MUSICA Y POEMAS EN EL AUDITORIO DEL PABELLON DE CASEROS
Al llegar la noche en Caseros la música de los parlantes marcaban el fin de la jornada, si es que en la cárcel es posible diferenciar un día de otro. La cárcel es un tiempo sin calendario, en un tiempo continuo, mojonado por traslados, visitas, una carta, un hecho diferente. La música podía ser una interminable sucesión de marchas militares o una continua repetición de un tema musical con resonancias eróticas. Dependería de la guardia, las supuestas guardias diferentes. La mala nos ahogaría con sus marchas. La buena con temas amorosos, la dual pasaría temas de actualidad, folclore, uno ya no recuerda tanto. Pero antes de la música, al atardecer venían los poemas desde la última celda del ala del pabellón del flaco Horacio, el hijo del ex gobernador de Mendoza. El largirucho Martinez Baca se iniciaba su recital poético con el e poema de Garrick, el payaso triste, al que de tanto oírlo lo debimos aprender de memoria. Era una voz intensa, resonante, que colmaba la imaginación, que nos revivía una y otra vez la historia de Garrick. Seguramente nos recitaría poemas de Lorca, Neruda, Hernández. Solo me quedó ese y no puedo sino unir Garrick, Baca, Caseros, con el intermedio de propaganda o reflexiones del Minguito comunista de Taldil, con su retahíla de la paciencia es la ciencia de la paz repetida en distintos tonos e intensidad de voz hasta que te rompía la paciencia y una voz descontrolada lo mandaba callar.

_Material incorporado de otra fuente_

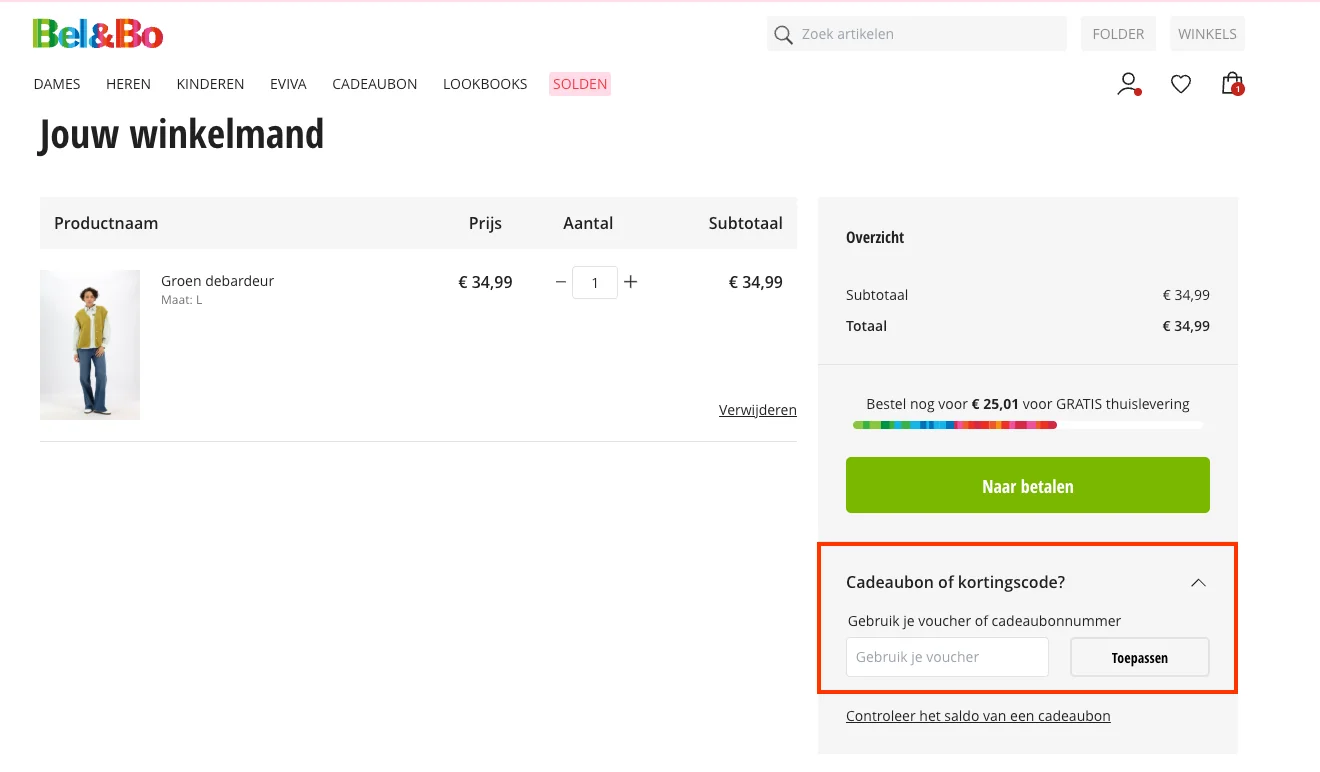Image resolution: width=1320 pixels, height=772 pixels.
Task: Open the DAMES navigation menu
Action: [57, 84]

PAPELITOS HACIA LA CALLE EN LA PENITENCIARIA
Aún en las condiciones más extremas de aislamiento, se encuentran las formas de romper el cerco. Atravesar muros, llegar a la calle. Con señales de manos, con golpes en las paredes, con palomas que recorren los caminos más increíbles, los caramelos ínfimos transportados con ingenio, ocultados sin remilgos y pelados con fruición. No es ésta la mejor prosa, siempre un acto de comunicación, para referirme al acto más heroico de desafiar al oprobio, al silencio mortal, a la incomunicación con el afuera de las rejas. Tapiadas las ventanas, aislados de todo contacto humano, literalmente incomunicados, carentes de todo objeto, solo con lo puesto y un colchón con alguna mugrienta frazada, a alguna hora de la mañana, cuando el peligro inminente había pasado, iniciábamos la tarea de poner en palabras el infierno que estábamos viviendo. De algún canuto llegaba la birome de punta fina, el papel de liar cigarrillos y el texto en letra normal para transcribirlo como denuncia diaria. Quienes teníamos caligrafía más pareja y clara éramos los encargados de escribir, con letra menuda en ese papelito que se haría caramelo y por una paloma inexplicable saldría de la cárcel para llegar a su destinatario. Con esos papelitos se fueron armando las denuncias en los organismos internacionales, el día a día del campo de exterminio en que Menéndez había convertido la Penitenciaría del Barrio San Martín. Alguna vez vi un facsímil de esos mensajes desesperados y creí identificar mi letra. Testimonios irrefutables del horror y la muerte vividos en el 76 de la dictadura.